USA chciałyby przekazać Ukrainie do końca roku trzecią transzę gwarancji kredytowych w wysokości 1 mld dolarów – oświadczyła w poniedziałek w Kijowie minister handlu USA Penny Pritzker. Podkreśliła zarazem, że warunkiem są reformy i realizacja programu MFW.
Pritzker przybyła na Ukrainę z grupą inwestorów. Po rozmowach z prezydentem Petrem Poroszenką zapewniła, że USA "wierzą w Ukrainę", wspierają jej wysiłki na rzecz przemian i "będą to czyniły w przyszłości".
- Z radością informuję, że prezydent (USA Barack Obama) i Kongres mają zamiar w najbliższych miesiącach wdrożyć kroki dotyczące trzeciej gwarancji kredytowej w wys. 1 mld dolarów dla Ukrainy. Będzie to spełnienie obietnicy Stanów Zjednoczonych, które deklarowały, że gwarancje te zostaną rozpatrzone do końca 2015 roku – podkreśliła Pritzker.
Reformy
Jak dodała, rozmowy z Poroszenką dotyczyły reform w sferze energetyki i kontroli kapitału. "Wszystko sprowadza się do jednej kwestii: jest to walka z korupcją i reforma sądownictwa" – powiedziała minister.
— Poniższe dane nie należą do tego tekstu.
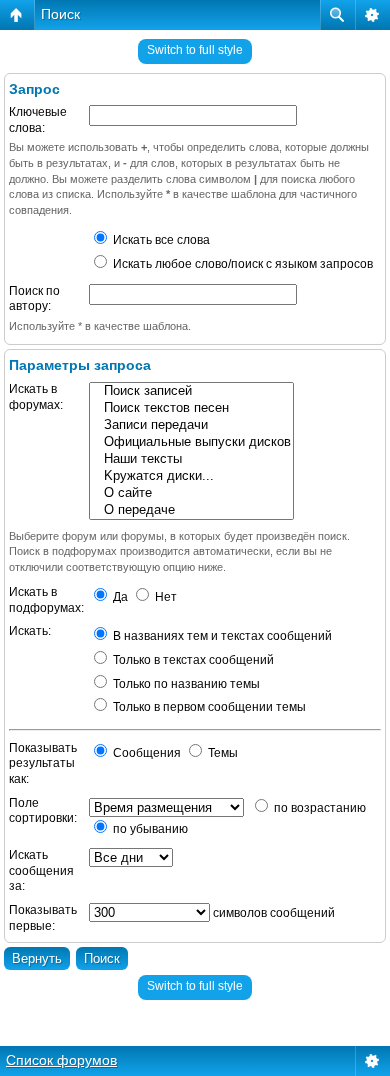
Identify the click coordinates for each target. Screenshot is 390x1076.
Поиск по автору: (34, 299)
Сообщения (145, 753)
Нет (164, 597)
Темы (221, 753)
Wypowiadając się na briefingu w Kijowie, Pritzker wskazała, że warunkiem gwarancji kredytowych będą "sukcesy Ukrainy" w realizacji programu Międzynarodowego Funduszu Walutowego oraz "konkretny impuls w walce z korupcją". Gwarancje, które Ukraina może otrzymać pod koniec roku mają posłużyć reformom gospodarczym i poprawie klimatu inwestycyjnego - dodała.
Wraz z minister handlu USA do Kijowa przyjechali przedstawiciele kilku wielkich amerykańskich firm; m.in.: Cargill, Westinghouse Electric, Citibank i DuPont.
Poroszenko przekazał swej rozmówczyni, że Ukraina przygotowuje się do prywatyzacji mienia państwowego i chce, by proces ten był maksymalnie przejrzysty. - Było mi miło usłyszeć, że amerykańscy inwestorzy i administracja chcą podnieść poziom zaangażowania w gospodarkę naszego państwa – powiedział ukraiński prezydent.